◆ **Задание для выполнения**
Продолжите приведенный ниже текст об Ароне и песнях Фреда Солянова, начиная сразу после его последнего предложения.

◆ **Приведенный текст**
В сущности, живо непосредственными, по-детски свежими были его реакции на прочитанное, увиденное, услышанное. Он всегда отыскивал тут что-то свое и этому своему радостно удивлялся как многообещающему предмету для размышлений. Он очень любил слушать песни нашего барда Фреда Солянова (1930 – 1972), получившего, к сожалению, гораздо меньшую известность, чем того заслуживал его неподдельно яркий талант поэта, прозаика и исполнителя. И когда Фред пел свою «философическую» песню об атаке технологического прогресса: «Добрые роботы идут…» – Арон, находя отклик каким-то собственным соображениям, начинал с энтузиазмом подпевать и отбивать такт. А когда у певца дело доходило до сарказма: «Под нержавеющей пятой / Спит одуванчик золотой. / Добрый робот одуванчик дарит вам…», - Арон всей своей мимикой выражал живейшее сопереживание эмоциям автора и чуть ли не поднимал назидательно  палец. Иногда он даже сочинял и вставлял в песню Фреда какую-нибудь строчку или словосочетание, впоследствии сохраняемые бардом. В августе 1996 года, в ответ на присланную мною книжку Фреда Солянова с моим предисловием, Арон писал: «Многие старые песни Фреда я довольно часто вспоминаю. <…> Мне было очень приятно, что Фред помнит о “нашем сотрудничестве” <…> Я благодарен Фреду за стих, посвященный нашему отъезду. Не знаю, когда он написал этот стих, но концовку его “Профессор начинает жизнь сначала, / Чтобы Россия начала с конца” я проинтерпретировал по-своему, и она прозвучала для меня пророчески». (Далее в письме идут, возбужденные этими афористическими строчками, историософские и этические рассуждения самого общего порядка. Но письма Арона – особая статья,  ниже я скажу о них несколько слов и приведу кое-какие выдержки.)

◆ **Предоставленные записи**
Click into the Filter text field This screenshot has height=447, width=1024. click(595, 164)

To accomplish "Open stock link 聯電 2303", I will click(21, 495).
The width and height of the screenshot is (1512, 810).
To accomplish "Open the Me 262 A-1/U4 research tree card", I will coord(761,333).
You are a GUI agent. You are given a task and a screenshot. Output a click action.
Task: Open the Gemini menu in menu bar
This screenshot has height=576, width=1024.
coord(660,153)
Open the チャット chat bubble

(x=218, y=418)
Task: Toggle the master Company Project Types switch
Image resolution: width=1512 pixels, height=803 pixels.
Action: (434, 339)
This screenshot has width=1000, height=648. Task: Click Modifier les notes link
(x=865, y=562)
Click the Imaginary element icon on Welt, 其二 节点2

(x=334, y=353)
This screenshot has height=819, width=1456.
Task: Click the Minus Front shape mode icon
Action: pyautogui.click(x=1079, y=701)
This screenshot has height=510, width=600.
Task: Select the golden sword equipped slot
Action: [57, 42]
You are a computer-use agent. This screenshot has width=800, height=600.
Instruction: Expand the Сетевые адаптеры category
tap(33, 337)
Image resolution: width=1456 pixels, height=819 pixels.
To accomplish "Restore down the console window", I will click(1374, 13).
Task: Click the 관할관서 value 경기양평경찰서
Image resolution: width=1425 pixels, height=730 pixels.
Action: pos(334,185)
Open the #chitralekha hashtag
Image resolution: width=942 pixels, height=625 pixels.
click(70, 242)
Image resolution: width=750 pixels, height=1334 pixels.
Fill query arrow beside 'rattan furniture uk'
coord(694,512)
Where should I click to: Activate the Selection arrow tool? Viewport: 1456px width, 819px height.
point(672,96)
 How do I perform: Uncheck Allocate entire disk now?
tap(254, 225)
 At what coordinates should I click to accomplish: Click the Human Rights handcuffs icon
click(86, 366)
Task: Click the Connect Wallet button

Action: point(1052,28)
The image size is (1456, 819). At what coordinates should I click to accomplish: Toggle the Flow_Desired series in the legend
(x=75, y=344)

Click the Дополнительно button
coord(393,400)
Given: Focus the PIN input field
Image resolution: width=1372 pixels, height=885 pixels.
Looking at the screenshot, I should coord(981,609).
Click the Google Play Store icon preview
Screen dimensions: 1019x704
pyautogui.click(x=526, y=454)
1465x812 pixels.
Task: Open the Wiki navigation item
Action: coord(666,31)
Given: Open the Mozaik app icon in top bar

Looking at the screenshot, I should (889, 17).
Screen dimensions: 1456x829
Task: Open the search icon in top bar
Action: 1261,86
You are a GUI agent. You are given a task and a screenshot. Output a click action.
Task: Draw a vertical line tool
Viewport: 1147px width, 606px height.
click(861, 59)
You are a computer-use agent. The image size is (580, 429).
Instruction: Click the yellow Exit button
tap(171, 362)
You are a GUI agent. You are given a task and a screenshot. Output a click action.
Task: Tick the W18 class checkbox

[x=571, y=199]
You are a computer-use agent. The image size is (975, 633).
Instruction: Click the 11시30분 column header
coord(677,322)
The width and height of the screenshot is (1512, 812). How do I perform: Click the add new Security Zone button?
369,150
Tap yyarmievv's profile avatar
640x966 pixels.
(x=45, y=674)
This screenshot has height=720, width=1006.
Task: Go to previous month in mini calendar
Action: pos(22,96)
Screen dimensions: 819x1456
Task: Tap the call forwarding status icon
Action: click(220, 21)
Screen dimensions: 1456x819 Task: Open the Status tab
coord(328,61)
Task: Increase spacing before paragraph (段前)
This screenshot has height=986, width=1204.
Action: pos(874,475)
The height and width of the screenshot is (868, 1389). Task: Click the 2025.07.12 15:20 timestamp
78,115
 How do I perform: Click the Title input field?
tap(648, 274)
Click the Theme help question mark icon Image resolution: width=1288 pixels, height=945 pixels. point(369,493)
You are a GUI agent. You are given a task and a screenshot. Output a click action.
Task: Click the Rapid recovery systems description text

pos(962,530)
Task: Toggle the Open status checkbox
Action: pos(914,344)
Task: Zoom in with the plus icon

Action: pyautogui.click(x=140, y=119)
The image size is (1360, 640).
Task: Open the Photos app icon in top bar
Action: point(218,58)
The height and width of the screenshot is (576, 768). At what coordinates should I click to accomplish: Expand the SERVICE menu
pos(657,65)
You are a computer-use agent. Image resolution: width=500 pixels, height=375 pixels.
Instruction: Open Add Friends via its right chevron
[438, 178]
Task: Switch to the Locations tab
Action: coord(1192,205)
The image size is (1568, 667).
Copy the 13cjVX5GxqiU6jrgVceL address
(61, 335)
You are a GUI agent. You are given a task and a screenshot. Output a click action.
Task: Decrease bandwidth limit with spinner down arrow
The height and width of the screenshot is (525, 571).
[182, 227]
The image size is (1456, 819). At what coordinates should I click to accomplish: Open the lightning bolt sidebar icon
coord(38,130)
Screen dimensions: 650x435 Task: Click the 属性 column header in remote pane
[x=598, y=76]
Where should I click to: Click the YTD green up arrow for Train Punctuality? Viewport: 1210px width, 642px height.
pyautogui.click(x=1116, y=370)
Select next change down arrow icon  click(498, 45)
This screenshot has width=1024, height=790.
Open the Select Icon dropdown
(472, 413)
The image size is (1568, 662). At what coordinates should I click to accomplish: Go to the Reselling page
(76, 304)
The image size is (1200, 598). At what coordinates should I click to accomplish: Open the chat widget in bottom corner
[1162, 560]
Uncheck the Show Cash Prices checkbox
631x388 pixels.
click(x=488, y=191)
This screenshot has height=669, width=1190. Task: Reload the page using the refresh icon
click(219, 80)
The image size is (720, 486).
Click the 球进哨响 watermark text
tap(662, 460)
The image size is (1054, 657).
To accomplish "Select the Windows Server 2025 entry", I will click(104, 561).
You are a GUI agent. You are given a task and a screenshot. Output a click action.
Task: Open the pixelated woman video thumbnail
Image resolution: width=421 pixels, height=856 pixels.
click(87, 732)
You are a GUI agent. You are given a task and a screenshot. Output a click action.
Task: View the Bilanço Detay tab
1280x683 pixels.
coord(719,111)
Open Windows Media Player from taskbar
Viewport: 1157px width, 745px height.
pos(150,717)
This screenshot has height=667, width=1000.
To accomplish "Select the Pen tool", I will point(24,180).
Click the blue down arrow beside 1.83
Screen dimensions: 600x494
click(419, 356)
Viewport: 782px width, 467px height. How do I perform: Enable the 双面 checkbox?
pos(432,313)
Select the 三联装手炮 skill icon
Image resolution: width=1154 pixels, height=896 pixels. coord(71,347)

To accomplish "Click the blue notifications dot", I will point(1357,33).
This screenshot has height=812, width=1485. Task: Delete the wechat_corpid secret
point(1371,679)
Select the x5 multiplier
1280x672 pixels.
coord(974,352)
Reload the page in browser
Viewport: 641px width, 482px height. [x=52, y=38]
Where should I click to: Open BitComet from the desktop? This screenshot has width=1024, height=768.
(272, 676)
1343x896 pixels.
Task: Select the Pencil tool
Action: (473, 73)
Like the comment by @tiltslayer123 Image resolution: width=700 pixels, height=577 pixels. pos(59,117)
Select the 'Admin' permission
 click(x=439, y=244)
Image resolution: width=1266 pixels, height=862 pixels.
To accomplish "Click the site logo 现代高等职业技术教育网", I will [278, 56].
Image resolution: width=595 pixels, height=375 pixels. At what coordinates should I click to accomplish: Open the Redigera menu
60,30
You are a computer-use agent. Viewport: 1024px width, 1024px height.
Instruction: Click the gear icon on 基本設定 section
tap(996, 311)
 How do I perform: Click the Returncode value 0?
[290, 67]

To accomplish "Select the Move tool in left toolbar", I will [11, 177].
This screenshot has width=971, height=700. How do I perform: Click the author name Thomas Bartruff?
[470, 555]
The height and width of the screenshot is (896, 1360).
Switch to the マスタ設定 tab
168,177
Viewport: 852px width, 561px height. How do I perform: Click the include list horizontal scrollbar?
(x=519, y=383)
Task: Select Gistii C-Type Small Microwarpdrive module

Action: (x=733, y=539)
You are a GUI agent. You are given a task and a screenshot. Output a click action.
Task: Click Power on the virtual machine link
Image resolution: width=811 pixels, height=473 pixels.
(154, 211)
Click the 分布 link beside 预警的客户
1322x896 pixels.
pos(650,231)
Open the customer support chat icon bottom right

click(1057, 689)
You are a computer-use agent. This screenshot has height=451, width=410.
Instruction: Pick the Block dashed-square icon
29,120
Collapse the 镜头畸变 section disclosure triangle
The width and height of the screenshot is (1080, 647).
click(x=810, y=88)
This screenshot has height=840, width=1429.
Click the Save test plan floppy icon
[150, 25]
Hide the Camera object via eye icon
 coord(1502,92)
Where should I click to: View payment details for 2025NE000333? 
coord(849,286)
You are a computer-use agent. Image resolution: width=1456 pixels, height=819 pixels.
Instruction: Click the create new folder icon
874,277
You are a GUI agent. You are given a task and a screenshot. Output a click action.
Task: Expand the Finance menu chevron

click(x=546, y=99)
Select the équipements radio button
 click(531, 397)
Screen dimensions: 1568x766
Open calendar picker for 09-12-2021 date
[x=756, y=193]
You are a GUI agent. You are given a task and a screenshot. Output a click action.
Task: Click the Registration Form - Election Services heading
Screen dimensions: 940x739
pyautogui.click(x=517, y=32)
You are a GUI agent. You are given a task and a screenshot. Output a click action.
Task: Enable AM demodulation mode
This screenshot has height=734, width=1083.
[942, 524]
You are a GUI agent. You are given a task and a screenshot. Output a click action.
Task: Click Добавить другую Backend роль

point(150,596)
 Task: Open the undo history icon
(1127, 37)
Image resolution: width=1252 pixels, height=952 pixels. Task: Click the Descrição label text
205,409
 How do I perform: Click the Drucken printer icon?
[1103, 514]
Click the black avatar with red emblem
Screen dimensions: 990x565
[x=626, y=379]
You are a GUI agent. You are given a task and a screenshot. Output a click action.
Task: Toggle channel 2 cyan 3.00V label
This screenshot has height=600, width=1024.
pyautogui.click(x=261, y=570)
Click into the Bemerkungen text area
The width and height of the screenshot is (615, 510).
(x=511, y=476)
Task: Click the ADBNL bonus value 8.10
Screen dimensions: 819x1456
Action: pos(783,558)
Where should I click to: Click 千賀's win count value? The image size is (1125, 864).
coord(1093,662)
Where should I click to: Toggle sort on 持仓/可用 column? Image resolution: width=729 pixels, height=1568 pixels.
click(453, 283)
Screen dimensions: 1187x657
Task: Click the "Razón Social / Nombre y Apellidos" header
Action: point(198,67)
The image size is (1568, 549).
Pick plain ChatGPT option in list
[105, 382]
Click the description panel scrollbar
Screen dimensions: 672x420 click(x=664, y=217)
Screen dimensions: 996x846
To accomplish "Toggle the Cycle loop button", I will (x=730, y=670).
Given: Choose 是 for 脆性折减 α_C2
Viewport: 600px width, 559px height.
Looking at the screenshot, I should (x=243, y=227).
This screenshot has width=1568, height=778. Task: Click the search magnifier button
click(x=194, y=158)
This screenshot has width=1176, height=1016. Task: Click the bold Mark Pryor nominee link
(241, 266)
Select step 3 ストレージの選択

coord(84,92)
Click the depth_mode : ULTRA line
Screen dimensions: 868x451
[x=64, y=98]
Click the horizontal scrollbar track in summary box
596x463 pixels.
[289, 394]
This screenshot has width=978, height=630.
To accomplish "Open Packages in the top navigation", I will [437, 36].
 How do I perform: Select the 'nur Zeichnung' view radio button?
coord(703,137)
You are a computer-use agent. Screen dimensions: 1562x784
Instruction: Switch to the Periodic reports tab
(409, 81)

◆ **Ответ на задание**
Однако попутно – раз уж вклинилось упоминание о такой теме, как технологическая революция, - замечу: Арон не раз удивлял меня заявлениями, что ему намного интереснее, намного больше его занимают творения человеческих рук и ума, чем нерукотворная природа – «поля, леса, долины, горы, воды», объекты моего всегдашнего изумленного восхищения. Кстати, позднейшее объяснение этому можно найти в строках из только что процитированного письма: «…я до сих пор верю в творческий мир, в то, что мир полуупорядочен, что если и есть Бог, то он творит индетерминистский мир, развиваясь сам в процессе творения», - то есть творческое продолжение того, что имеется в наличности, увлекательнее самой этой наличности. Впрочем, могу предположить, что, переехав в Америку, повидав новые грандиозные ландшафты, дожив до преклонных лет, влекущих к созерцательности, Арон все же скорректировал эти свои предпочтения; ведь недаром он в США занимался, со своих научных позиций, эстетическими структурами, а тут красоту природы не обойдешь…

Насколько я могу судить, Арон за годы нашей московской дружбы проделал стремительный научный путь: от экономиста, занимавшегося в числе прочего полевыми исследованиями на одном из московских заводов, он превратился в специалиста широкого академического профиля по «управлению большими системами», то есть еще тогда пришел к предельному междисциплинарному синтезу.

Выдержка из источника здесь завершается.